Replication Package For Paper: Revealing Code Change Propagation Channels by Evolution History Mining
CPCminer is a graph-based approach to mine the frequent change propagation channels (FCPCs) from the software evloution history. The approach consists of following three main steps:
- Step 1: Data Preprocessing. It extracts the changed code entities and construct the software relationship graphs (SRGs) for every commit to provide complete code changes and SRGs dataset.
- Step 2: Spatial-Temporal Window Processing. For every commit that satisfies certain criteria (i.e., the core commit), it first establishes a spatial-temporal window (ST-Window), i.e., a limited time and space window, and then constructs the Spatial-Temporal Change Relationship Graph (ST-CRG) by collecting the changed code entities and corresponding relationships within the ST-window.
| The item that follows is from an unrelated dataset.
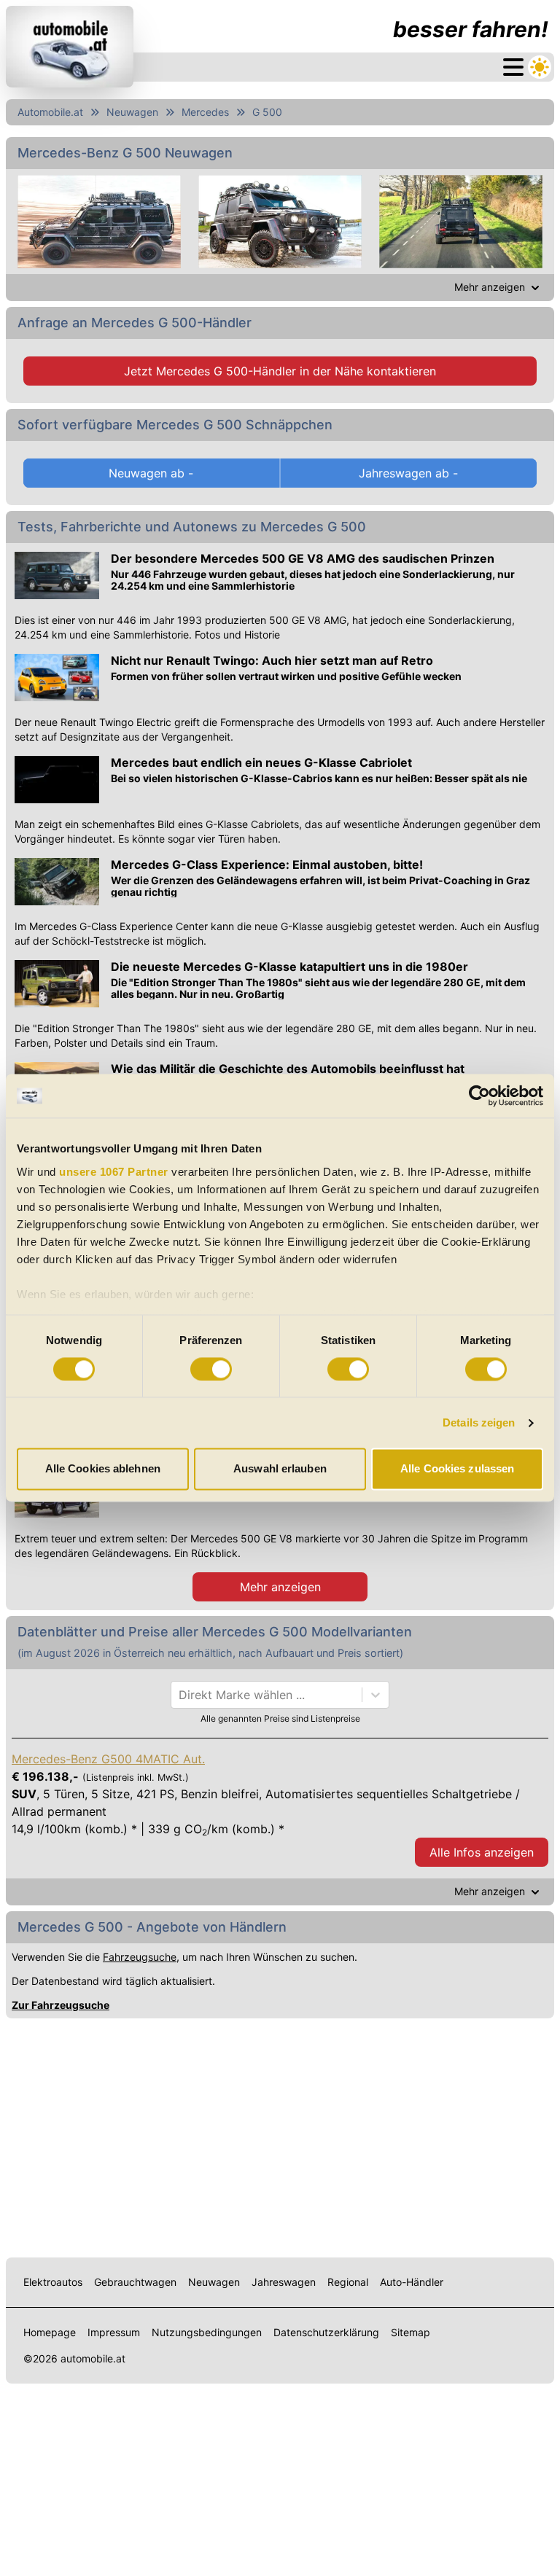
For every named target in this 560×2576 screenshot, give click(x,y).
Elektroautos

- Step 3: Graph Transformation and Mining. After gaining all ST-CRGs, it transforms every ST-CRG into a Change Propagation Channel Graph (CPC-G) by reverting the vertices and edges, and then mines frequent CPCs with a frequent subgraph mining algorithm.
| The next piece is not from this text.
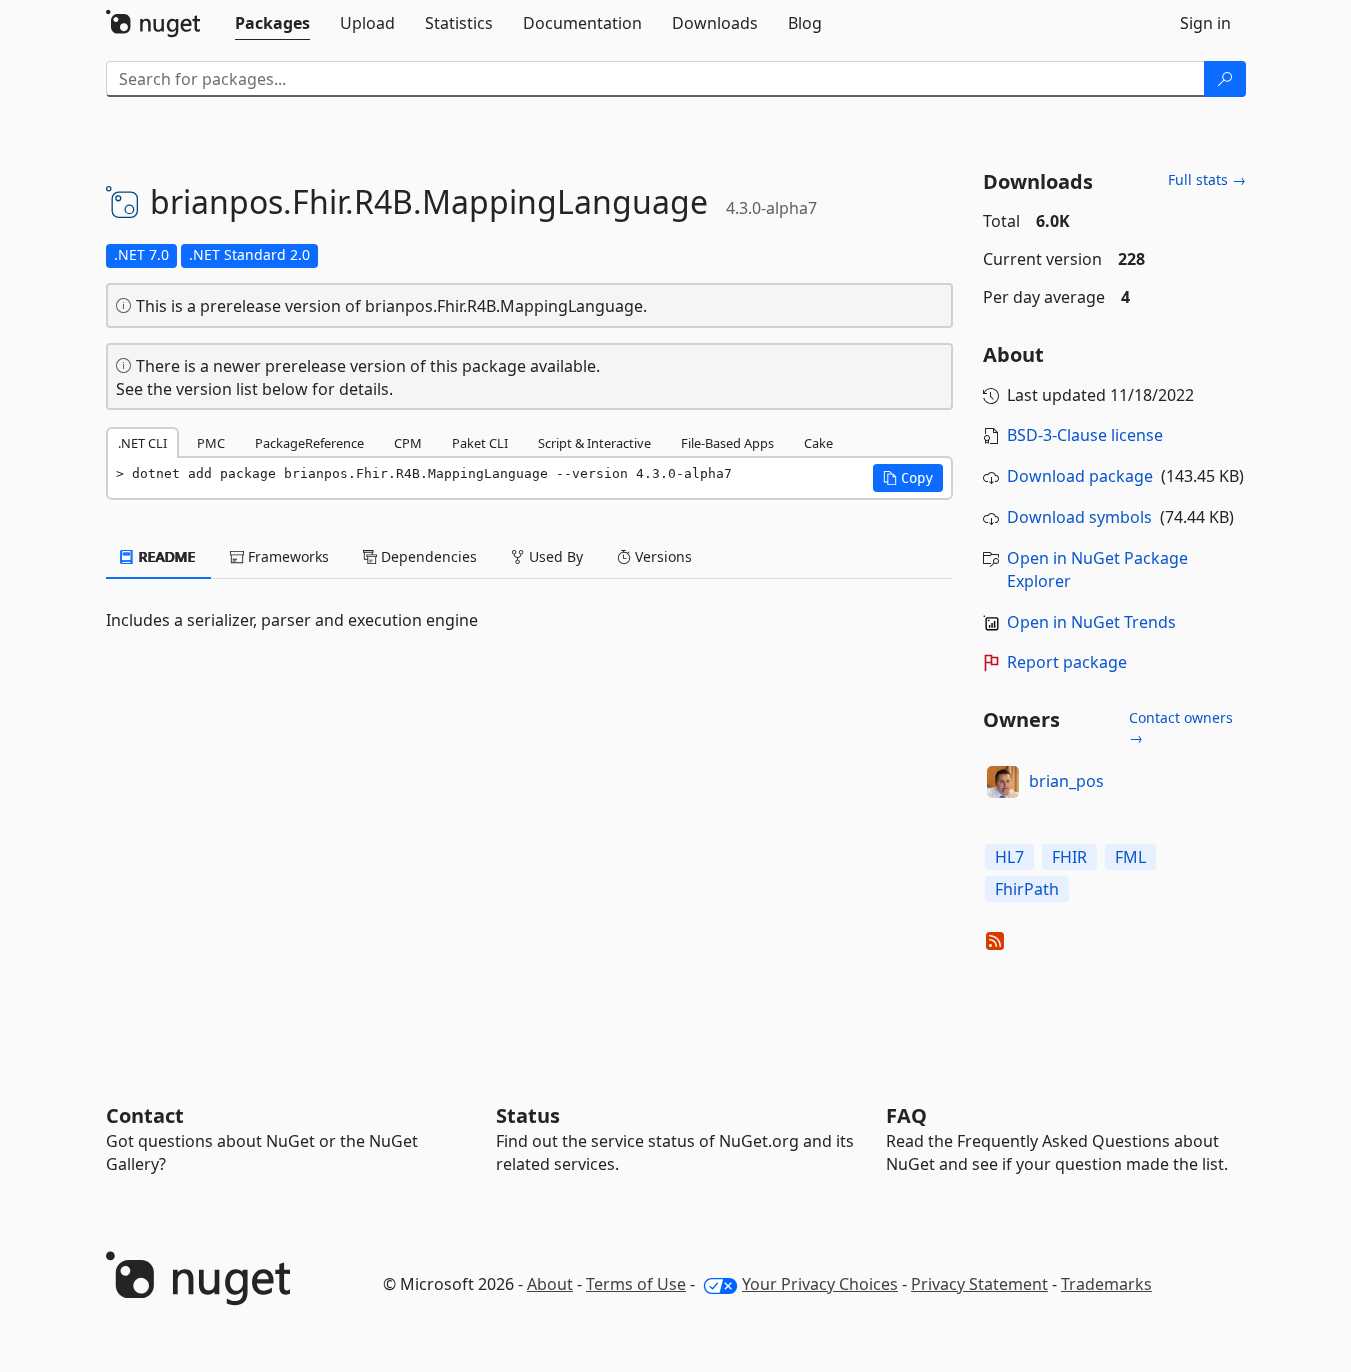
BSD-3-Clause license (1085, 435)
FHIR (1069, 857)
Users are suggested to refer to the research paper for more detials.
This project is still in an early stage of development, and we are improving the implementation and documentation.
Please feel free to contact Daihong Zhou(dhzhou17 at fudan dot edu dot cn) for the replication package.
This repo provides the replication package for the paper. Due to the huge size of the dataset, it has been uploaded to a cloud storage service for easier access and distribution (Baidu Netdisk: the links , and the password:c3v0). It includes the following folders:
- code: the tool CPCMiner.
- project: the git repository used in this study.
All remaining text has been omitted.